Nous rencontrons Pierre Legros, directeur d'Article 4, qui fonda l'AFESIP avec la célèbre Somaly Mam dont il est aujourd'hui divorcé. Sa nouvelle épouse est de la même trempe. Nous arrivons le jour même où son autobiographie est publiée. Kunthear Lot, donnée pour morte et enterrée vivante à la naissance, a été violée dès l'âge de 8 ans pendant cinq ans par son oncle dont elle tombe enceinte. Son premier mari l'épouse alors sur un pari et lui fait un second enfant. Un riche Malais la sort de là, mais il se retrouvera en prison, la laissant seule à 18 ans avec trois enfants ! Esclave domestique en Malaisie pendant deux ans elle réussit à s'échapper et à rejoindre le Cambodge avec deux de ses enfants. Etc. L'histoire semble incroyable, mais toutes les filles rencontrées ont une vie aussi terrible. Françoise étudie sérieusement la possibilité de réaliser un film autour de la prostitution au Cambodge et de la violence faite aux femmes et aux enfants.


Le lendemain nous partons en voiture jusqu'au village natal de Kunthear qui rend visite à ses quatre enfants gardés par sa mère. Celle-ci a perdu une jambe lorsqu'elle fut fauchée par un camion sur la route qui nous mène à elle. Aucune effusion familiale, pas un regard échangé de part et d'autre, juste une vague présence. Certaines de ces femmes ont été des Khmères rouges trop actives. Personne n'en parle. Personne ne parle. Écrire un livre sur sa vie (en traductions française et anglaise d'ici peu) est très courageux pour Kunthear, totalement en porte-à-faux par rapport aux pratiques cambodgiennes. Article 4 souhaite briser les non-dits qui empoisonnent la vie des habitants, névroses familiales catastrophiques dont les horreurs se perpétuent de génération en génération. Kunthear apprend qu'elle fut elle-même le fruit d'un viol. Du temps de l'Angkar qui avait aboli la famille, l'organisation choisissait les couples. Une femme qui ne tombait pas enceinte au bout de quelques mois était liquidée.

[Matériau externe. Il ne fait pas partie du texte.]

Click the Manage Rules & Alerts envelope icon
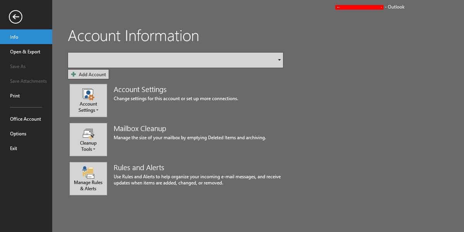This screenshot has width=464, height=232. coord(88,172)
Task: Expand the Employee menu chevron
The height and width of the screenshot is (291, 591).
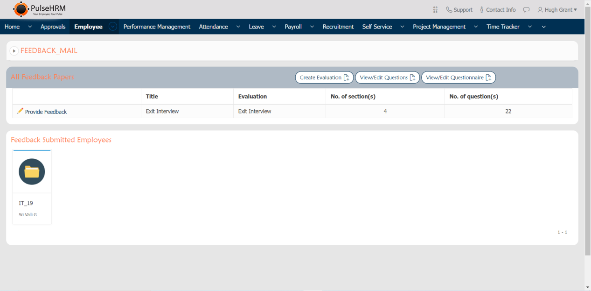Action: pos(113,27)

Partout règne la misère. Françoise filme Kunthear sur la route, au village, au local d'Article 4, à la télévision, tandis que Pierre Legros qui l'a épousée traduit ou donne les clefs de ce qui peut nous paraître invraisemblable en fonction de nos propres références. Kunthear, qui avait réussi à cacher ses émotions sur les plateaux des différentes chaînes de télévision où elle présente son livre, Le ruban jaune, ne peut retenir ses larmes.